Ballmer's take on One Vision

Perhaps Steve Ballmer has been listening to Queen's One Vision? Billy MacInnes looks for inspiration for the Microsoft CEO's reorganisation memo

There’s been a lot of fuss made about a memo from Microsoft CEO Steve Ballmer to staff outlining his plans for the company’s future. Basically, he’s opted for the “one vision” approach so memorably defined by Queen back in 1985 – although his version is quite a bit longer.

According to the memo, the plan is to “reshape how we interact with our customers, developers and key innovation partners” and concentrate marketing, advertising and all customer interaction “to reflect one company with integrated approaches to our consumer and business marketplaces”. Microsoft also intends to focus on four key areas: OS, apps, cloud and devices.

The first thing that occurs to me is that the idea of adopting an integrated approach to the consumer and business markets is something taken straight out of the Apple manual. It’s a funny time to play this particular card given that Microsoft has been trying to use its prominence in the business market as a selling point for its devices into corporates against a certain tablet and smartphone from that crowd in Cupertino. Still, it appears that Microsoft has realised that in the BYOD future, it will be important to win over consumers rather than just focus on their employers.

As to the engineering strategy of focusing on OS, apps, cloud and devices, the only surprise for me is that Microsoft wasn’t already doing this seeing as it appears to be a perfectly sensible thing to do.

There are questions about whether an organisation the size of Microsoft will be able to undergo a strategic overhaul without unnecessary disruption but that’s something no one can really predict at this stage.
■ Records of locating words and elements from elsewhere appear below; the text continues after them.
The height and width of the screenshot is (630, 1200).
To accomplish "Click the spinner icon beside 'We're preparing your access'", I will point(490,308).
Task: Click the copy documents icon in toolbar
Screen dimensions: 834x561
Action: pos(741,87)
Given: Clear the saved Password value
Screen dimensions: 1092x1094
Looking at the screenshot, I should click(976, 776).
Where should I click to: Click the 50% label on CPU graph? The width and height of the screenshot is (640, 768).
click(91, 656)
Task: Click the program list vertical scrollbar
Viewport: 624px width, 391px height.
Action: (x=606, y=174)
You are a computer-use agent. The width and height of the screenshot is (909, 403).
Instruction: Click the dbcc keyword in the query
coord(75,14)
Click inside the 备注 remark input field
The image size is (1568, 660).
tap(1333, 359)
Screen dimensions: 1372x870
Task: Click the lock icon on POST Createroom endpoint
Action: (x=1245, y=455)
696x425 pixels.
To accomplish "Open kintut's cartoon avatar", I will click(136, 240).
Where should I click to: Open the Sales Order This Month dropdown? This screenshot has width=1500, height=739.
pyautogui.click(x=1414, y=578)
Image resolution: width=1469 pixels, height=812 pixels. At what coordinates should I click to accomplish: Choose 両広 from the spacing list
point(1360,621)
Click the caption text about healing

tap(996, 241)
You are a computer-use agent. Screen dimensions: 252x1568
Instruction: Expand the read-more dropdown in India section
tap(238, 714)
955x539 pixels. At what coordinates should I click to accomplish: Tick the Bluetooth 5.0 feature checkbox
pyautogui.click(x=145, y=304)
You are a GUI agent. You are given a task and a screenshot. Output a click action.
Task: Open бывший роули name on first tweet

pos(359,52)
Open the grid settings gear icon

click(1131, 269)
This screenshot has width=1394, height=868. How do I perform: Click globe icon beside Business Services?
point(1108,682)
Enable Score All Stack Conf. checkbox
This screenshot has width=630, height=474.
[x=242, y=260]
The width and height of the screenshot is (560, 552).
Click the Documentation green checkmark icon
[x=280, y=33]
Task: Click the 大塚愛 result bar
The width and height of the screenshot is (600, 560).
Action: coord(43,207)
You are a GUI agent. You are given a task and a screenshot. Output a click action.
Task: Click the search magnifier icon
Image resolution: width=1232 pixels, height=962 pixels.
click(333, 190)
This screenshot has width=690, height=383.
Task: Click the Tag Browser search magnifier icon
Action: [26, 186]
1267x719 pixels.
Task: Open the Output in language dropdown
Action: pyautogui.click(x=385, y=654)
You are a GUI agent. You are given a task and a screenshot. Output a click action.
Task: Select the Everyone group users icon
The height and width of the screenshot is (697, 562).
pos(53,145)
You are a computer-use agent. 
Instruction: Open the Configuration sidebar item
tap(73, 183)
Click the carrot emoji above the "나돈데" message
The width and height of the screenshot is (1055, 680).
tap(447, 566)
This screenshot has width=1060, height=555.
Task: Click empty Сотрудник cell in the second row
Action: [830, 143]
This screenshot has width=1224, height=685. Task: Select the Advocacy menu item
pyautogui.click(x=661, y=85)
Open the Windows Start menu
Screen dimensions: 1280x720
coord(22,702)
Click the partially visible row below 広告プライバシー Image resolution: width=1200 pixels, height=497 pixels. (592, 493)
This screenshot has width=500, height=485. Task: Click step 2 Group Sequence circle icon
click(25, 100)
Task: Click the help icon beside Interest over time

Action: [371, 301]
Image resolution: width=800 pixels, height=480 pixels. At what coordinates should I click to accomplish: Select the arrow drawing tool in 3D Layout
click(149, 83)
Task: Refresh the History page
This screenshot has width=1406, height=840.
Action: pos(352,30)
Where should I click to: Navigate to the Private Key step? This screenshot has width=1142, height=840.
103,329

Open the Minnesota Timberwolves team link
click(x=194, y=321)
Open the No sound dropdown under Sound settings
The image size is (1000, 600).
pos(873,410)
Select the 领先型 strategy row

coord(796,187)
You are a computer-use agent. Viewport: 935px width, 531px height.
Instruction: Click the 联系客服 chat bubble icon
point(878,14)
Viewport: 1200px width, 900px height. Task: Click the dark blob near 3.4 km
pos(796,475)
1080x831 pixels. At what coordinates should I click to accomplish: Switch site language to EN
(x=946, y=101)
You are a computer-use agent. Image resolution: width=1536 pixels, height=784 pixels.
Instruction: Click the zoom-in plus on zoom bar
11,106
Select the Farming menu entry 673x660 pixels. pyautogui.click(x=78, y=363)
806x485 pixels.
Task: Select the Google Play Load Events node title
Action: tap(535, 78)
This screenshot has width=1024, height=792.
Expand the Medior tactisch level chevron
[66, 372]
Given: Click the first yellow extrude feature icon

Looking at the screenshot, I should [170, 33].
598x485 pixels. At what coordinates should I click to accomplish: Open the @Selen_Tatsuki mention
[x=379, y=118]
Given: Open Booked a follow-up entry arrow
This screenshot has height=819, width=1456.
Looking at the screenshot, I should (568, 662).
However, one thing Microsoft could and should have done before Ballmer sent out his memo was to check some of the grammar. He seems to have gone down the Tony Blair route in one paragraph by refusing to write proper sentences, opting instead for the likes of “A new structure to bring these to market faster”, “Priority focus areas, short and long term. New characteristics of how we work together”, “Lots of change.” While they might sound alright when spoken out loud, they don’t work as standalone sentences.

Ballmer also promises that Microsoft will “immerse people in deep entertainment experiences that let them have serious fun in ways so intense and delightful that they will blur the line between reality and fantasy”. I’m sure I’m not the only one who thinks there’s a bit of a contradiction in putting the words “serious” and “fun” together. Blurring the line between “serious” and “fun” doesn’t sound like fun to me.

The Microsoft supremo ends with the following exhortation: “Let’s go.” Given the company’s performance over the past few years, there are quite a few disgruntled people out there whose probable response would be: “Please do.”